AIM OF THE TASK: Please set down each record exactly as it appears, but leave out any pictures.

DATA EXCERPTS:
---
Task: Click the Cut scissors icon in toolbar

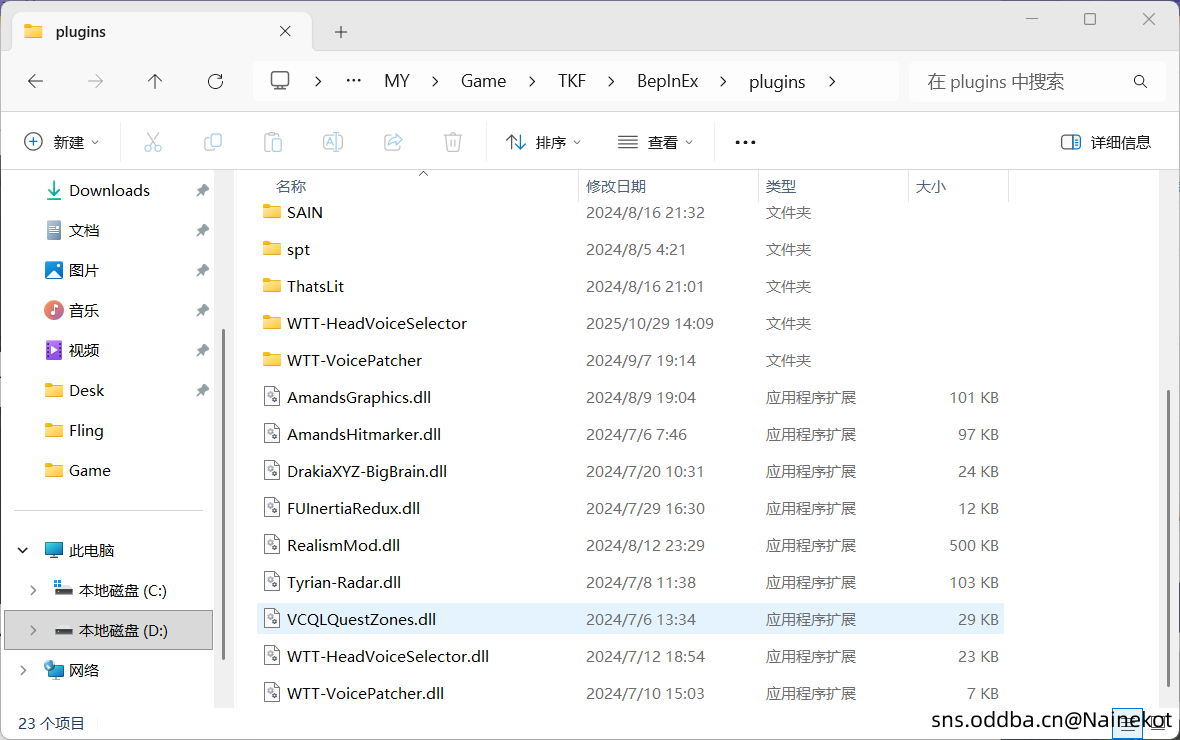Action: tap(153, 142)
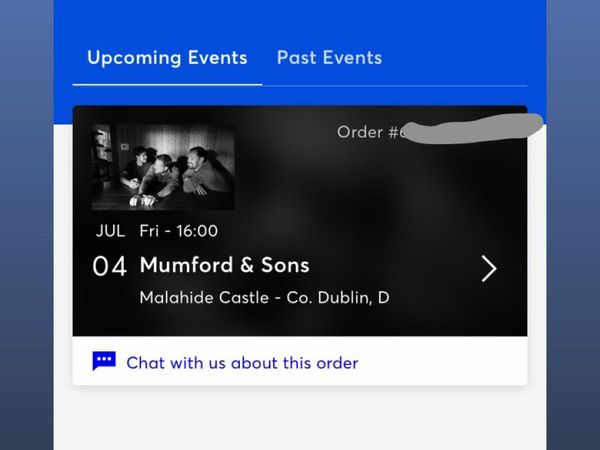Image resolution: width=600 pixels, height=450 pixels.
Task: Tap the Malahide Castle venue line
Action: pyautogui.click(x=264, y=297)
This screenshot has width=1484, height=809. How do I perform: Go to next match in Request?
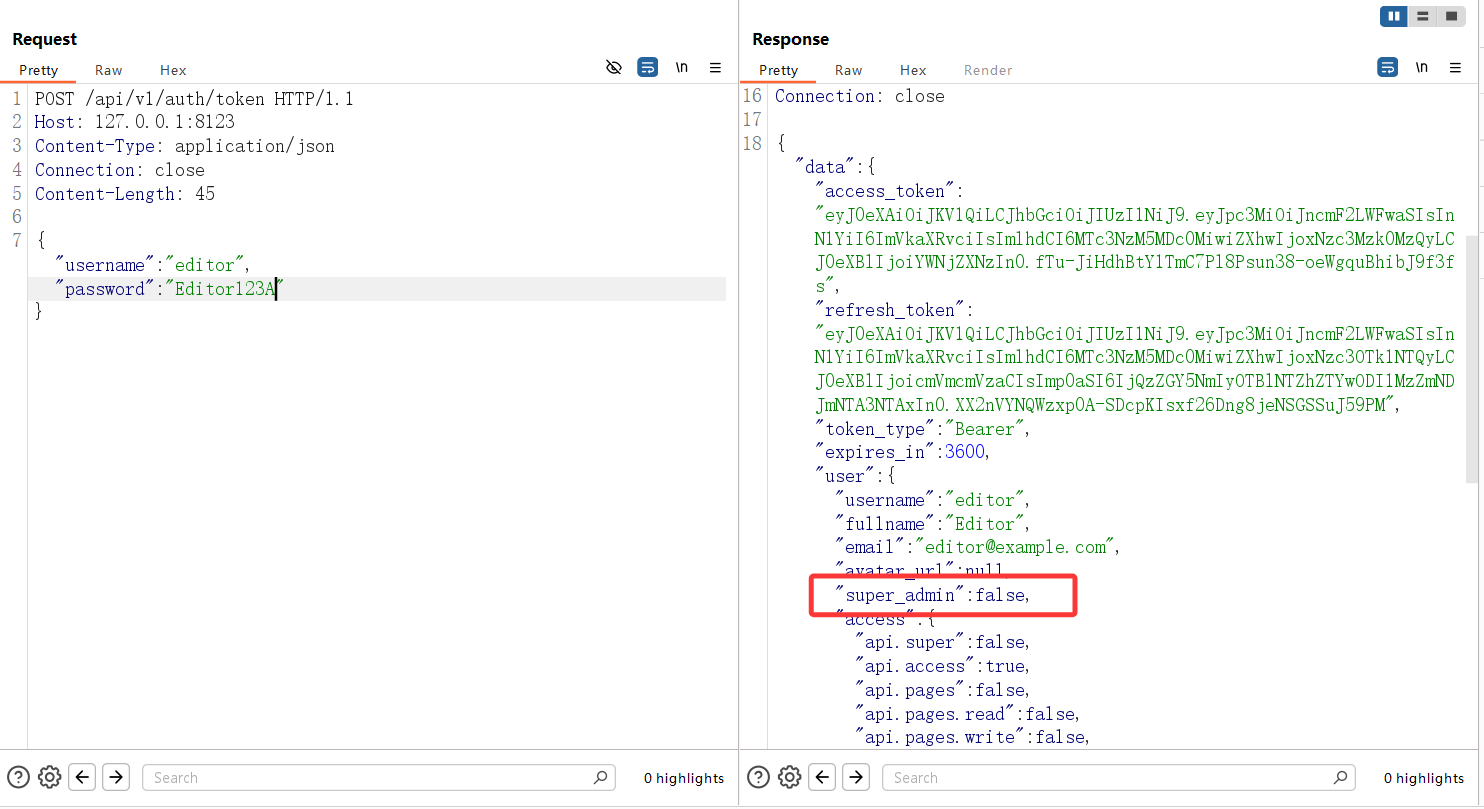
---
YOUR RESPONSE:
Task: Click the Cut scissors icon in toolbar

Action: tap(153, 142)
Image resolution: width=600 pixels, height=450 pixels.
Task: Tap the Malahide Castle venue line
Action: pyautogui.click(x=264, y=297)
This screenshot has width=1484, height=809. How do I perform: Go to next match in Request?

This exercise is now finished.